Multi-family house as a capital investment in an aging city

  • Erstellt am 2016-10-02 12:08:58

Grym

2016-10-15 15:16:14
  • #1
And what about vacancy?
 

DG

2016-10-15 15:39:42
  • #2
Vacancy can be taken into account as a percentage; depending on the area and rental situation, one can expect 11-11.5 months of rental per year - which is ultimately a theoretical value.

However, 300€ is not sufficient here, but the amount that needs to be supplemented is about 7,400€ as shown, including realistic maintenance. With 3,300€, there is a creeping depreciation due to backlog of repairs.

If the money is invested and one projects a stable income value after the loan is paid off, then one achieves a "proud" net return of 8,500€ with an investment of 290,000€ plus the 15*7,500€ that has been pumped in each year, resulting in about 2.1%. This value can be improved by increasing the asset price and rent, but it still takes quite a lot of Amaretto to make this look good at 6%.

So it is only interesting if you massively reduce the purchase price, squeeze the property dry and/or use it as a tax-saving model.

q.e.d.
Dirk Grafe
 

Alex85

2016-10-15 19:07:30
  • #3


Or leverage
 

MaxPower90

2016-10-15 20:58:03
  • #4


Ok Dirk, I can understand that you would prudently increase the maintenance reserve. But I think you should calculate your figures differently. When I calculate the final yield, I do not relate it to the total price of €290,000 plus the invested money, but to my equity plus invested money, that is €60,000 + 15*€7,500 = €172,500. The difference to the €290,000 was paid by my tenants over the 15 years. Then, since I am still diligently building up a maintenance reserve, as you correctly wrote, I come to €8,500 net return from the day the loan is paid off and thus about 5% on my total capital employed.

And if I had invested the €60,000 for 15 years for example in an index fund and added €7,500 each year as a kind of savings plan, I would need about 6% interest annually to reach €290,000 at the end, says my compound interest calculator, which also takes compound interest effects into account. At least currently, you only get 6% with at least medium risk. And then I would have the €290,000 after 15 years only as a sum and not even adjusted for inflation. On the other hand, the building value should approximately increase with inflation if all other factors (demand, building condition...) remain roughly the same.

Of course, it may be that in 5 years you can easily get 5% on a savings account again and all stocks boom. But buying a house is something where many political risks etc. can arise in the future that can break your neck, but are hard to predict.
 

DG

2016-10-16 14:07:53
  • #5


Yes, of course you are completely right. Therefore, I am joining the project. You buy the house and grant me a pre-emption right for the day your tenants have paid off the loan.

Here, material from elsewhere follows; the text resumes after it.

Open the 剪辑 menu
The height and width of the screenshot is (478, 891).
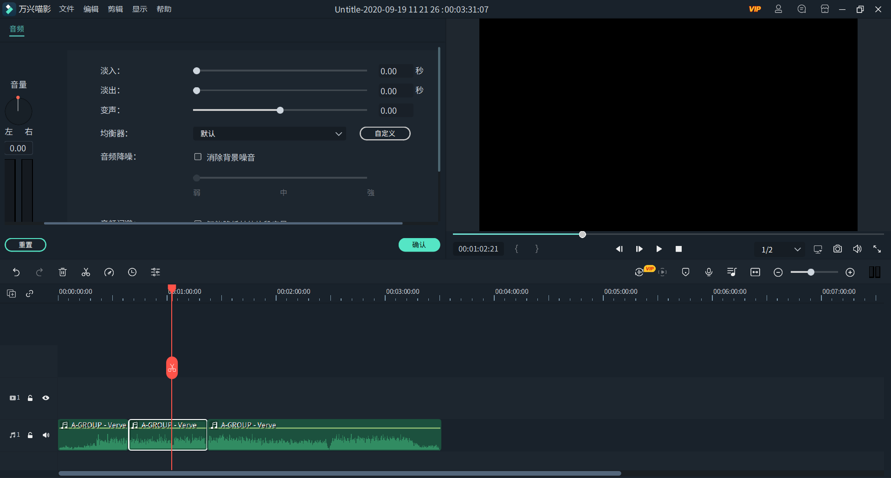point(115,9)
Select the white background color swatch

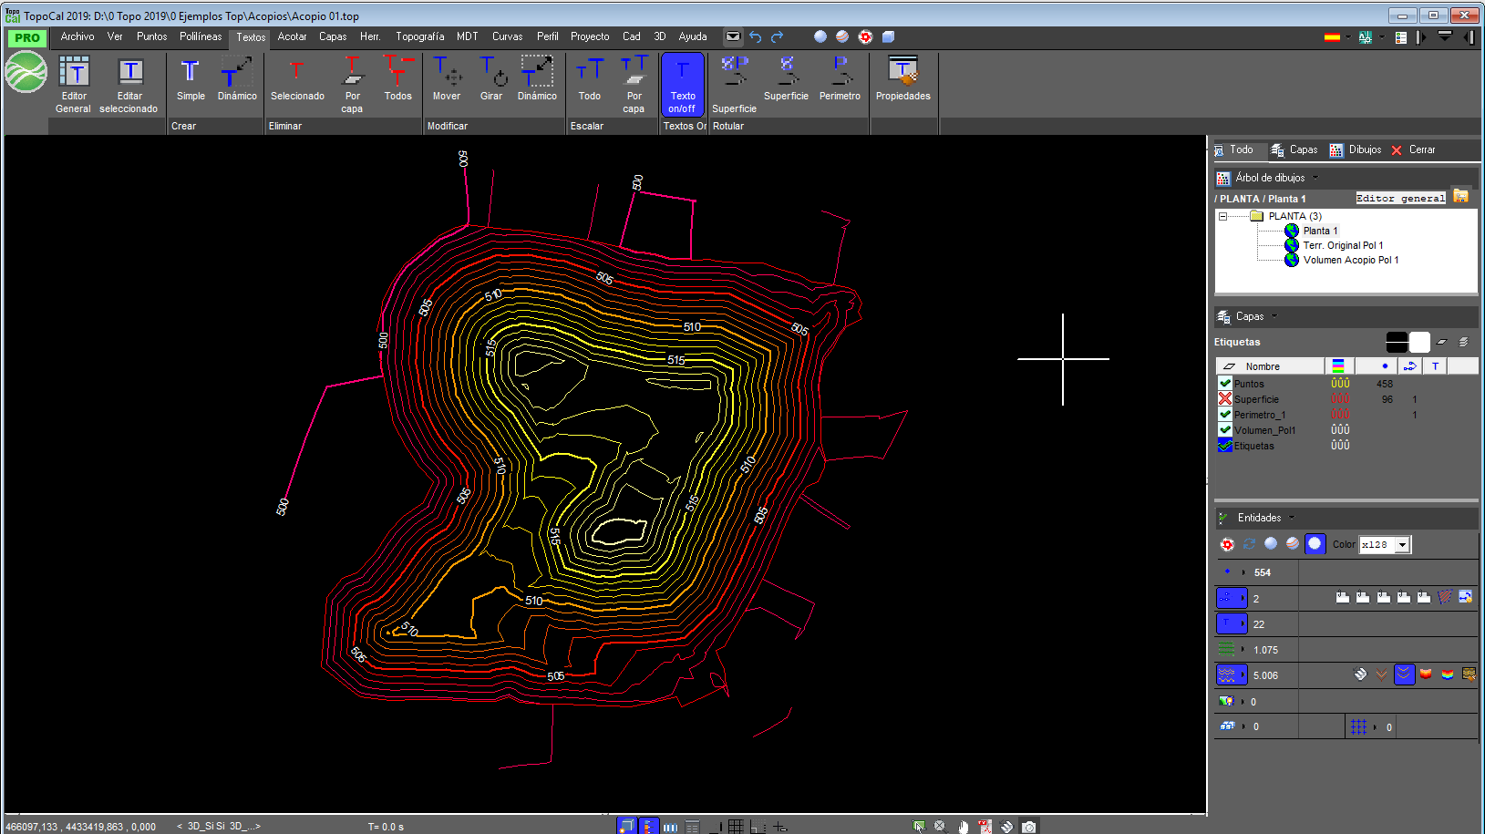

I will then pay you the €60k equity plus maintenance costs for 15 years and then the house belongs to me. Strictly speaking, I wouldn't even have to pay you the full maintenance costs, because your tenants have partly already paid that, but I don't want to be mean.

So - should I take care of a notary appointment or will you do it?

Best regards
Dirk Grafe
 

MaxPower90

2016-10-16 15:15:14
  • #6


I do not agree that you then transfer me the €60,000 plus 15x €7,500, because you will have been able to use the money for 15 years. So you transfer me the €60,000 now and €7,500 each year, but you also have to show me an investment opportunity for 15 years where I get at least 6% p.a.

No, seriously, please explain where my thinking might be wrong. I have thought it through as well as possible and believe that my calculation is correct.